In March of 2005, Mark McGwire appeared alongside other pro baseball players in front of Congress to talk about steroids. It couldn't have gone any worse for McGwire -- he stammered, he hedged, and worst of all, when asked about his own steroid use, he simply said he "wasn't here to talk about the past." It was a disatrous PR choice, and since then, whatever doubt fans had about McGwire's suspected steroid use has pretty much vanished.
Since then, McGwire has been a ghost, receding to his mansion in California and avoiding all public contact, including interviews with the media. Until, apparently, today, when McGwire called the New York Times in response to an interview request about McGwire's new hobby: baseball instruction
Yes, apparently McGwire has been lending his time and expertise to Major League teams looking to improve some of their hitters' swings. Isn't that nice? Now about that whole steroids thing ...

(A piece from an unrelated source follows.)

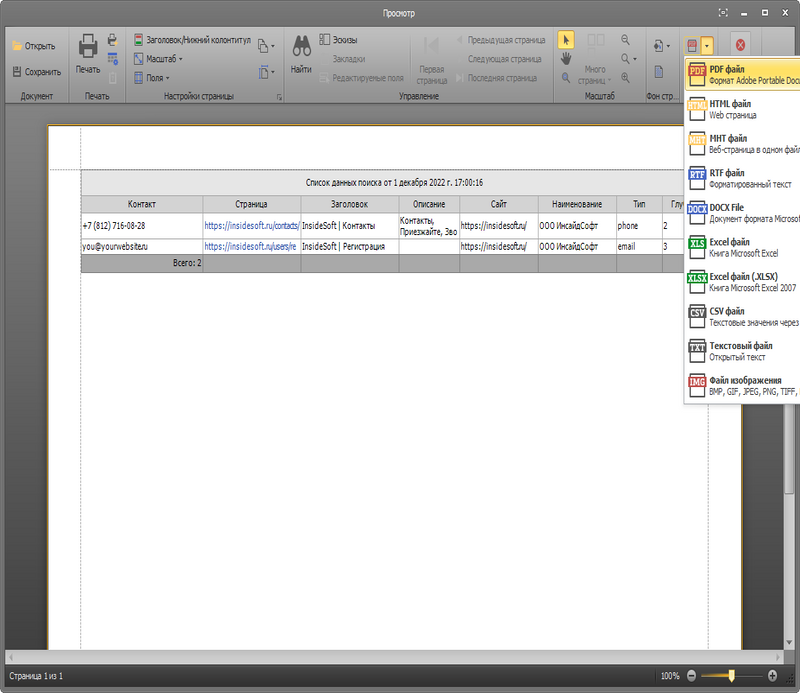Click the zoom out magnifier icon

625,40
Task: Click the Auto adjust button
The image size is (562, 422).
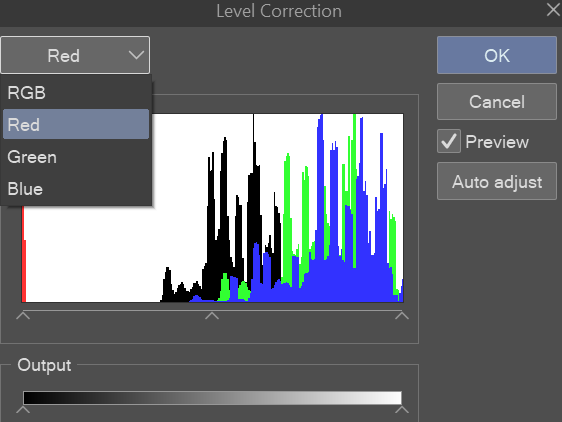Action: tap(497, 181)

In this instance, McGwire agreed to an interview with the understanding that it would focus on his work as a hitting tutor, and not on other issues. But at one point, McGwire did address the criticism he has received for being linked to performance-enhancing drugs.

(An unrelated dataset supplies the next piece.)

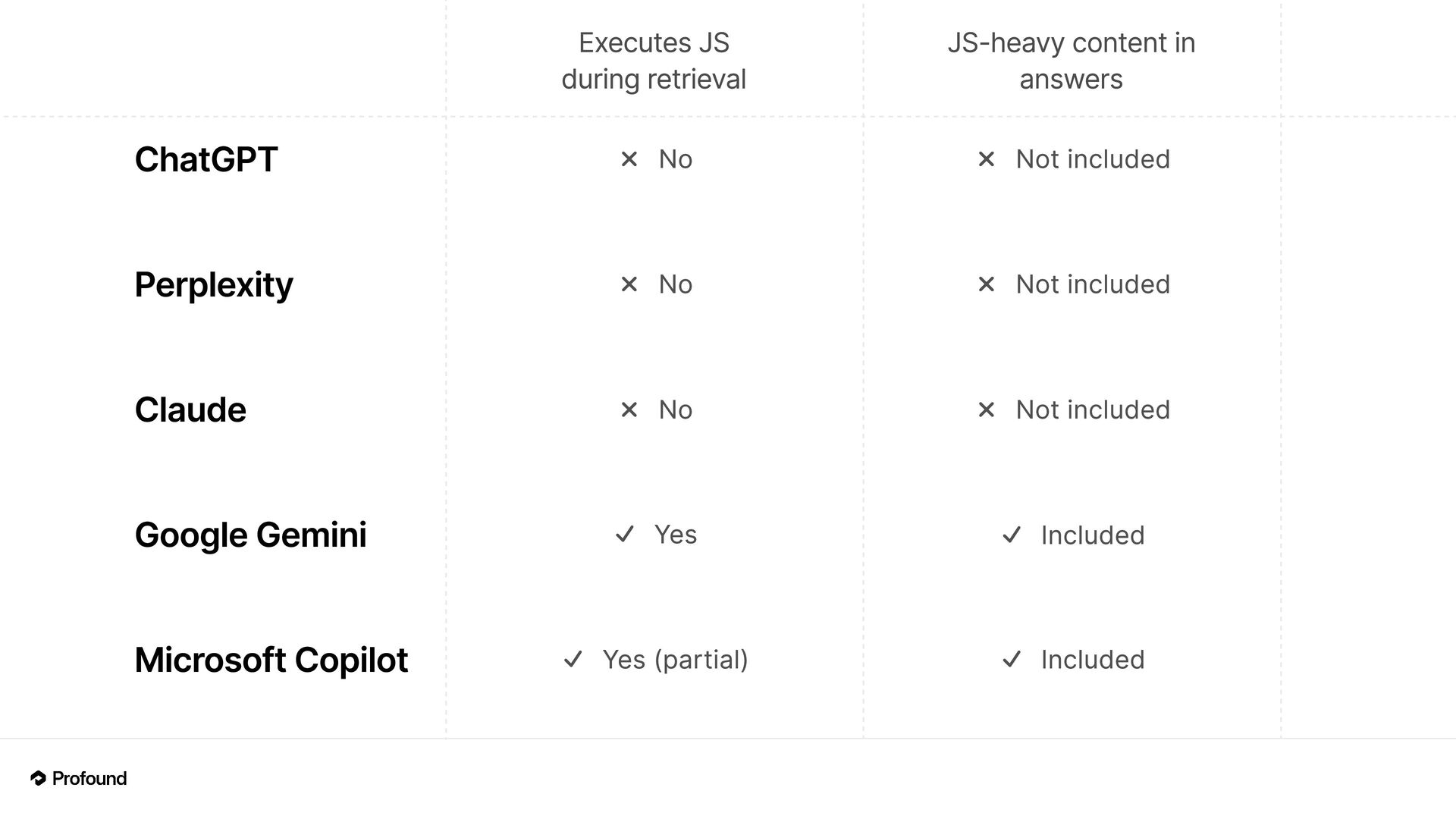Click the checkmark beside Yes (partial)

[x=573, y=660]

“I’m such an easygoing guy,” he said. “I don’t need to sweep away any bitterness.” His foray into tutoring, he said, is not about what it can do for him, but what he has to offer. “I believe I have so much knowledge to give and help people improve as baseball players,” he said.
Apparently we're still not talking about the past. Cute, but at some point McGwire is going to need to address the reasons his media appearances are so rare anyway: the suspicions of steroid use and its role in his record-breaking 1998 season. That season saved baseball from its post-strike malaise and made its owners incredibly rich. What role did steroids play in that growth?
It sure would be nice to talk about that stuff. You know, "the past." But we're not holding our breath.
Eamonn Brennan is a Chicago-based writer, editor and blogger who would like Mark to explain his facial hair choices, too. You can also read him at Yahoo! Sports, FanHouse, Mouthpiece Sports Blog, and Inside The Hall, or at his personal site, eamonnbrennan.com. Follow him on Twitter.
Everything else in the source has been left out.